A commonplace private occurrence can sometimes reveal a pattern in a set of apparently unrelated public and private events. Two Princeton graduate students have been trying to replicate an unpublished but much-cited and widely discussed study with implications for public policy in the United States. After a good deal of work on their own, the students approached the author of the study, who is something of a young star, and whose web site lists the paper as forthcoming in the American Economic Review, and politely asked for access to the data. Recall that 'it is the policy of the AER to publish papers only if the data used in the analysis are clearly and precisely documented and are readily available to any researcher for purposes of replication.' The reply: 'I do not give out data-sets because I am asked for my data literally hundreds of times each year, and the burden of supporting requests is excessive. I like to think of my policy as an encouragement to others to compile original data of their own. If everyone in the community compiles original data, everyone can hope to share the benefits. If not, the equilibrium will be that no ones compiles data because of the free-rider problem.' This is certainly notable for its forthright honesty, and seems not to be a particularly unusual example.

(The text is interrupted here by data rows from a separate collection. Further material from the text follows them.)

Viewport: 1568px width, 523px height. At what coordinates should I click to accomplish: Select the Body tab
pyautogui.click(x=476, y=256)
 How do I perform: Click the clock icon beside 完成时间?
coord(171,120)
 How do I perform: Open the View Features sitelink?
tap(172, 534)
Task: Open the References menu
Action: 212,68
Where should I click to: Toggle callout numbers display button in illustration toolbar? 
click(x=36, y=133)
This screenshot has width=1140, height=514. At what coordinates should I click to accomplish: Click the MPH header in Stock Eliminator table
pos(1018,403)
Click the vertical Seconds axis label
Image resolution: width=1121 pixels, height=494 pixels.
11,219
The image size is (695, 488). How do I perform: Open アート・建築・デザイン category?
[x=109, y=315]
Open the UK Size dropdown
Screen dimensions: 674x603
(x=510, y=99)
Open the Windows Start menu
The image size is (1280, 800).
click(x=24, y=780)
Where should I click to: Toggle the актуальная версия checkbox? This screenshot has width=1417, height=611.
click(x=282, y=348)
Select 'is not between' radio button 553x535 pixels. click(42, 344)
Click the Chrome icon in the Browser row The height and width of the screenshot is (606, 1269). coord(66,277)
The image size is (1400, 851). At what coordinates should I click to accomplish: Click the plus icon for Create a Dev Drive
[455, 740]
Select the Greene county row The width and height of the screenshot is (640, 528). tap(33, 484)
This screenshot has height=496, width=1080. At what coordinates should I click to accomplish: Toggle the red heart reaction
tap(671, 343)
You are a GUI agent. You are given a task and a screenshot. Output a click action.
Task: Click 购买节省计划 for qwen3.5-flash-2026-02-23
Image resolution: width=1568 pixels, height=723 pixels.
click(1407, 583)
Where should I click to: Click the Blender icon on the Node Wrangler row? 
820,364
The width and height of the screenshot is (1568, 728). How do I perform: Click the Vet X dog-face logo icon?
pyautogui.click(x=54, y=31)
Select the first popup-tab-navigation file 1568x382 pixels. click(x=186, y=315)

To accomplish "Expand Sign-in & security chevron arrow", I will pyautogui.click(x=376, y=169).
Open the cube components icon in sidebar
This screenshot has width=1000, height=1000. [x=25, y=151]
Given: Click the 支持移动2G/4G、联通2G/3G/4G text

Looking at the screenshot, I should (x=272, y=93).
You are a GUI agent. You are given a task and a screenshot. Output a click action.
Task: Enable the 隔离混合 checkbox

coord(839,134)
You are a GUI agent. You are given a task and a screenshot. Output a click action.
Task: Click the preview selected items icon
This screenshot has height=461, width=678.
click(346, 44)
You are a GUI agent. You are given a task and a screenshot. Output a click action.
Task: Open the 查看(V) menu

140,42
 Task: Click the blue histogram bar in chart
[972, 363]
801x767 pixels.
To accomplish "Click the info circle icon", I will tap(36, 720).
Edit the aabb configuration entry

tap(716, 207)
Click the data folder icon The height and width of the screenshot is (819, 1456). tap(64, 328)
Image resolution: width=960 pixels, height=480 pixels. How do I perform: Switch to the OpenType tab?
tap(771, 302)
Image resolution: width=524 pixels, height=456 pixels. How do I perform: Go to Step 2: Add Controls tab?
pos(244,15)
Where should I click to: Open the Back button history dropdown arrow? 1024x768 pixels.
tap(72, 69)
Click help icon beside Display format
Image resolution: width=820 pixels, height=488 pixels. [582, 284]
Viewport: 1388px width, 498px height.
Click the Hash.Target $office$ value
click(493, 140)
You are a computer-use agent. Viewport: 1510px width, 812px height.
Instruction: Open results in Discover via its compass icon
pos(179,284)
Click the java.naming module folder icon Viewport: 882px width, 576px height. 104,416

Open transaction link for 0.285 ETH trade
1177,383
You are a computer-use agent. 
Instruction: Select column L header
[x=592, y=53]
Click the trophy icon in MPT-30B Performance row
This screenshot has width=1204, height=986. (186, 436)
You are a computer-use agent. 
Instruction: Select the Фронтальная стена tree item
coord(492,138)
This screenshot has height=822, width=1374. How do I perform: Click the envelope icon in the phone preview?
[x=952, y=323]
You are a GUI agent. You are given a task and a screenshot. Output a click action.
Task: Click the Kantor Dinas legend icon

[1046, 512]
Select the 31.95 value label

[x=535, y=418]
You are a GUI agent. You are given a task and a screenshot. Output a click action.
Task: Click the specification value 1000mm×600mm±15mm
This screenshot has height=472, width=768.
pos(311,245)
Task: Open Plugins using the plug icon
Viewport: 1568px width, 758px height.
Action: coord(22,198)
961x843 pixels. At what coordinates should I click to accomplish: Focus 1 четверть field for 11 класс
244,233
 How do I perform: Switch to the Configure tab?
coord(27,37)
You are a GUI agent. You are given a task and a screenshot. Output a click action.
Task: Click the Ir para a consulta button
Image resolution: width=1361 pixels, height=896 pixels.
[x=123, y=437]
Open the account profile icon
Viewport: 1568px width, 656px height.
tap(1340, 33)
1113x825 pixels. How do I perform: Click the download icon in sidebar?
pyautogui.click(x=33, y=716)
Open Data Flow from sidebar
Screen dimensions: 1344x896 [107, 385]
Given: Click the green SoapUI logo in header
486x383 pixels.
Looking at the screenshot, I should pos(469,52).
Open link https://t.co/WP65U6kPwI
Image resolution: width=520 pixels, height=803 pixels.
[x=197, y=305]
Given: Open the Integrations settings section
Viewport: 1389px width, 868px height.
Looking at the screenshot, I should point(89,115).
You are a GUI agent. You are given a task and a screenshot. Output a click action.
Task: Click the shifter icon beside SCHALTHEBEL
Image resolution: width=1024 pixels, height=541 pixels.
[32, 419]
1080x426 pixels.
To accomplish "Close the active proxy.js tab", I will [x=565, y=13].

On two recent occasions, colleagues have requested access to data that were collected (some years previously) using public funds, and where the conditions of funding, like the policy of the AER, made clear the responsibility for public access. In both cases, access was denied because the data were not yet sufficiently 'clean.' In one case, and on the very next day, the excluded researcher was asked to referee a paper in which the 'unclean' data were used by the proprietor of the data, but it is rare that the opportunity for revenge comes so quickly. One private foundation that funds research on health policy withholds a fraction of grants to researchers until data are shared; the funds are frequently left unclaimed. In another case, a major foundation agreed to support data collection on condition that the data be temporarily withheld from all but minority researchers.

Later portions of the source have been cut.